What does the harm reduction work that you do entail?
I primarily work in supervised consumption sites (SCS) that are housed within community health centres. The most important aspect of this work is building trusting relationships with clients who use the site. I support people by doing education around safer use (e.g. how to inject in a way that reduces likelihood of an abscess), responding to overdoses as they happen and connecting clients with other services (e.g. nursing, wound-care, mental health resources, housing). The SCS is often the entry point for people to access other services, including drug treatment if that is something they are ready for and wanting.
What does the research and data say about the effectiveness of such harm reduction strategies in Canada?
The evidence base for harm reduction is consistently growing and overwhelmingly demonstrates its effectiveness in improving health and social outcomes. For decades, needle exchange and other clean equipment distribution has been shown to decrease rates of HIV, Hepatitis C and other transmissible diseases. 'Safe supply' also has a decades-long track-record of improving clients' lives—from reducing illicit substance use to improving mental health, stabilising housing, reducing reliance on crime and other social and health indicators.
Conversely, the evidence is equally as strong that prohibition does not reduce drug use, but rather increases the harms associated with it by incentivising the production of more potent substances.
What is public opinion like in Canada with regard to drug use? Is there a call for more policing and punishment, or are people aware of harm reduction and supportive of such an approach?
Public opinion on harm reduction in Canada is generally split. Many folks support harm reduction services, but there is also a strong reactionary 'tough on crime' backlash washing across the country. The Federal Conservative party is using the issue as a wedge issue for a possible election in 2024/25. Public opinion polls indicate that about half of Canadians support the decriminalisation of all illicit drugs, for example. Given that harm reduction in Canada is a patchwork of services that do not address the underlying root causes of the overdose crisis (i.e. that the supply is toxic and needs to be regulated) or addiction (e.g. poverty, intergenerational trauma, housing crisis), it has been easy for communities to oppose harm reduction on the basis that it threatens 'regular' citizens with disorder and violence.

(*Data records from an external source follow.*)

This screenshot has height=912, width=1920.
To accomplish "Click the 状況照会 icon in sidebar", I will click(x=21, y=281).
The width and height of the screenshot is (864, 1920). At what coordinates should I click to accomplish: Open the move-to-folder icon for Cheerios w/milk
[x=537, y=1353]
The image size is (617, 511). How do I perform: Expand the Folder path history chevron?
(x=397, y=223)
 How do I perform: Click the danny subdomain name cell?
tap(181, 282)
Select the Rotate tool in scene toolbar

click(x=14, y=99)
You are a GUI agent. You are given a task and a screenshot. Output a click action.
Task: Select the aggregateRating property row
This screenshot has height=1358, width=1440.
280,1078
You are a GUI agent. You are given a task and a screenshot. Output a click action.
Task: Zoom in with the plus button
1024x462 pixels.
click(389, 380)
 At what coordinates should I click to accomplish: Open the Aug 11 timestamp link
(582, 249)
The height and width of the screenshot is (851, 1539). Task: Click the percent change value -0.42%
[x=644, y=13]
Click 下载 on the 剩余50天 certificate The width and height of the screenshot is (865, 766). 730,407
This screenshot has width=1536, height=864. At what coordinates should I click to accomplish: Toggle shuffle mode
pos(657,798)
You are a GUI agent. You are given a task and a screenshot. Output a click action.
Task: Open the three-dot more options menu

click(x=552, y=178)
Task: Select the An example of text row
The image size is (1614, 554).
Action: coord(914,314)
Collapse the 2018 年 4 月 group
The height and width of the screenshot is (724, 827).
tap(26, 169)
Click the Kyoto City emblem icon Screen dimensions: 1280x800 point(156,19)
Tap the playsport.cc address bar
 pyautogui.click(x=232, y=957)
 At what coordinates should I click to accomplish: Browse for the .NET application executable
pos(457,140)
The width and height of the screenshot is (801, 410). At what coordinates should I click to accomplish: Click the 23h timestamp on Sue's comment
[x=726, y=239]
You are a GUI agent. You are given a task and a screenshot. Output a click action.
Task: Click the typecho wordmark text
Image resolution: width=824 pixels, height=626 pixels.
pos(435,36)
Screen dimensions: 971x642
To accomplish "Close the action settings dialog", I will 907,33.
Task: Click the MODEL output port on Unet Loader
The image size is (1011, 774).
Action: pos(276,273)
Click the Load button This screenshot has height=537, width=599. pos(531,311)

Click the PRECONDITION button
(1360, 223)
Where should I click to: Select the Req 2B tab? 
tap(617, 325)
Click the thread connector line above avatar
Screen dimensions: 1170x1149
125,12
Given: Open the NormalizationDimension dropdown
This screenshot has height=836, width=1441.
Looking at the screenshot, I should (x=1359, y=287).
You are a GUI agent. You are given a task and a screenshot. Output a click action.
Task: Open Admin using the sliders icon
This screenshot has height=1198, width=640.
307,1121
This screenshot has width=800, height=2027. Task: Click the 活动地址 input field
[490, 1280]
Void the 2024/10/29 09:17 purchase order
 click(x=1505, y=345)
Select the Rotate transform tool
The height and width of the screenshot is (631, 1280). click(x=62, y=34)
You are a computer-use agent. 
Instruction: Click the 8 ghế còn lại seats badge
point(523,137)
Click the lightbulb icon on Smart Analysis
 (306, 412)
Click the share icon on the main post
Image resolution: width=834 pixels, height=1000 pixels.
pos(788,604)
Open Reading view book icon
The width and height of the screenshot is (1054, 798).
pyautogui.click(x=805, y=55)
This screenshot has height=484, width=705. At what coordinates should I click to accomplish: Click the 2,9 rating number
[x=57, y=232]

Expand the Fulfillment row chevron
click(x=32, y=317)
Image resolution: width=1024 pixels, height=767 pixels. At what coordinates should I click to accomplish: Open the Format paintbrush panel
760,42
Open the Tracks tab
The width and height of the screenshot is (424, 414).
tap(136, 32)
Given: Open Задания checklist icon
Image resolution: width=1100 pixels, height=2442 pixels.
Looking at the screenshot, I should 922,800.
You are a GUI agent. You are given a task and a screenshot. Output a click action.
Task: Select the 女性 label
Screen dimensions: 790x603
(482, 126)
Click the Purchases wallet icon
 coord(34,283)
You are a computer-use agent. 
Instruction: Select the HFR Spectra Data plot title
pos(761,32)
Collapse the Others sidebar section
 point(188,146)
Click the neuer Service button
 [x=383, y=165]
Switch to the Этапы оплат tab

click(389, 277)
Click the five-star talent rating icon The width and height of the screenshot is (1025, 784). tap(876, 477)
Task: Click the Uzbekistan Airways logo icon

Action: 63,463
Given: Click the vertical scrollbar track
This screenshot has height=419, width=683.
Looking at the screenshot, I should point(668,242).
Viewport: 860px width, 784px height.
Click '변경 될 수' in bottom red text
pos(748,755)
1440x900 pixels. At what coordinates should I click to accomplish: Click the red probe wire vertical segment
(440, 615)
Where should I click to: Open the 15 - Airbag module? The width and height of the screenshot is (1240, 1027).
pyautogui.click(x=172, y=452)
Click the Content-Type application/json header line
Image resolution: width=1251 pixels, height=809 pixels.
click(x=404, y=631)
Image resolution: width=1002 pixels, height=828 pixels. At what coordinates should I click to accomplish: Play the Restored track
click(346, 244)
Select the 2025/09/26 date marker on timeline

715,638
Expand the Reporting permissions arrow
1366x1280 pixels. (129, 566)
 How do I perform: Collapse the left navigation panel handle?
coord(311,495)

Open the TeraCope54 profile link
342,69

Do you feel like harm reduction services might come across as enabling or encouraging people to use drugs? It’s one of the concerns present in Singapore when we talk about moving away from punishment.
People always have, and always will, use drugs for a variety of reasons. These include using opioids to manage chronic pain and disability, as well as the psychic wounds of trauma; using stimulants to have enough energy to work a 16-hour shift to make ends meet; using psychedelics to explore the nature of our own personhood. These reasons for drug use remain the same whether harm reduction is available or not. Whether the government or health agencies offer harm reduction services will not change the fact that people who use drugs are the ones who are most concerned with their own well-being.
To me, the real underlying issue with this concern is a stigmatisation of drug use itself that is often rooted in a lack of information (drug use is not inherently dangerous, it is often dangerous because it is criminalised). The evidence is clear—coercing people into drug treatment often increases the risk of overdose and death and is not an effective approach to improving a person's health.